O curta-metragem Dois Garotos Que Se Afastaram Demais do Sol, da Cia Os Crespos, é um soco no estômago da intolerância e da homofobia. O filme reconta a disputa pelo título mundial do boxe, que opôs os meio-médios Emile Griffith (Sidney Santiago Kuanza) e Benny Kid Paret (Rodrigo de Odé). Em 1962, eles subiram ao ringue para uma derradeira e trágica luta. Griffith, nascido nas Ilhas Virgens Americanas, era um bissexual assumido e, no dia anterior à luta, foi ofendido por Paret por conta de sua orientação sexual. No 12º round, Griffith partiu para o ataque, levando seu adversário às cordas e esmurrou-o sem piedade. Dez dias depois, o cubano morreu sem ter recuperado a consciência.

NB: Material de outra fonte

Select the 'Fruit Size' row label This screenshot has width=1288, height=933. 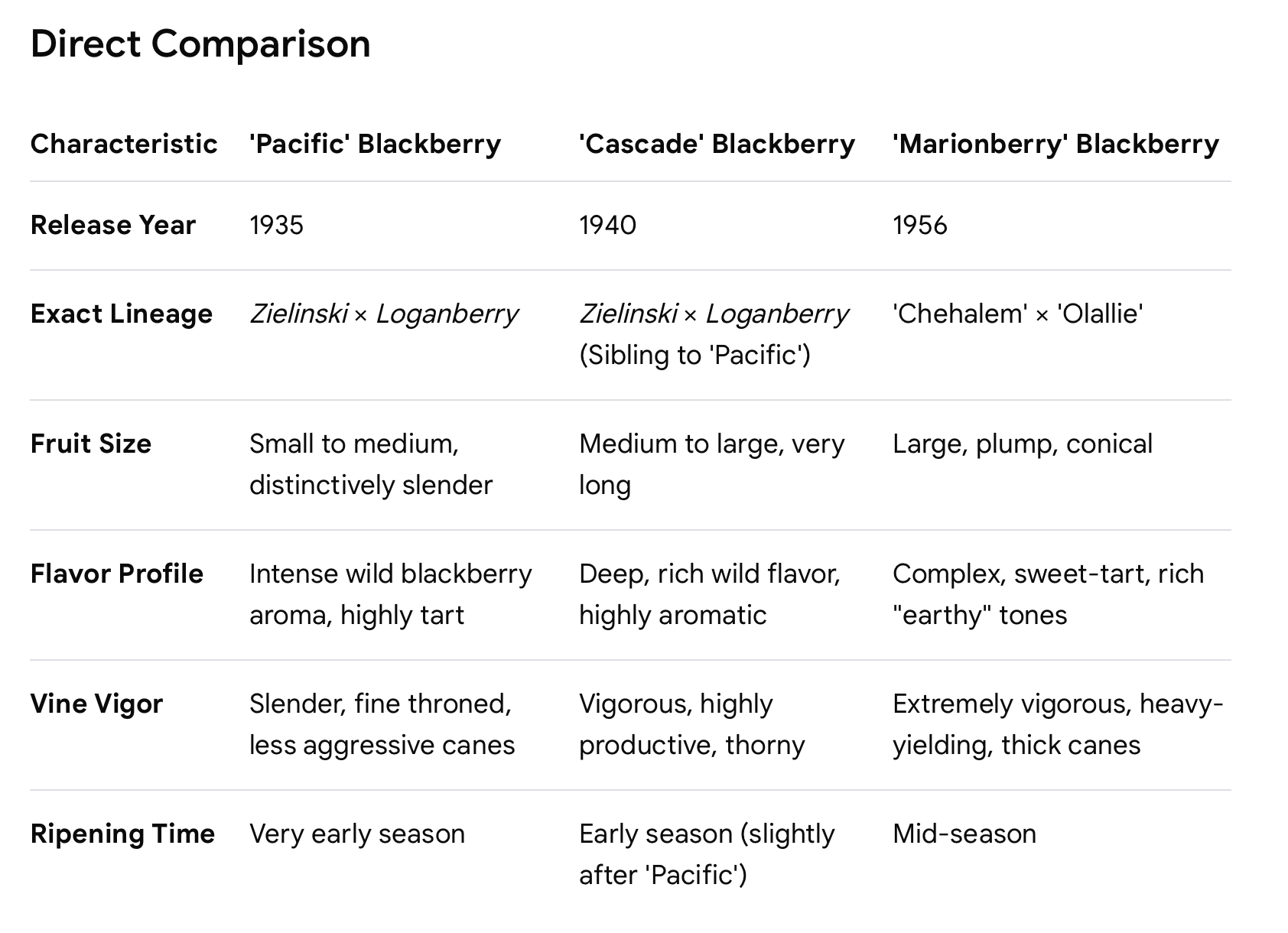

A corajosa produção audiovisual da Cia Os Crespos estreou dia 4 de outubro na 3ª Mostra de Cinema Negro Faz Lá o Café., em parceria com o Grupo Clariô de Teatro. A obra é baseada na peça 12º round, do jornalista e dramaturgo Sérgio Roveri. O personagem Emile Griffith se tornou um dos ícones da causa gay, mas aquela luta o marcou pelo resto de sua trajetória. O super campeão mundial, na vida real, só fez as pazes consigo mesmo 40 anos depois, quando encontrou Benny Jr., o filho de Kid, que o perdoou.
O filme-espetáculo, que substituiu uma montagem nos palcos e cujos ensaios foram suspensos em março de 2020, se vale de uma reflexão nada trivial, mas fundamental na abordagem dos corpos negros. Há um apagamento histórico deles, porque o espaço que se dá a eles é sempre marginal, diminuído, muitas vezes negando-lhes um lugar na sociedade. E tanto Emile quanto Kid, os dois garotos, se afastaram demais do Sol.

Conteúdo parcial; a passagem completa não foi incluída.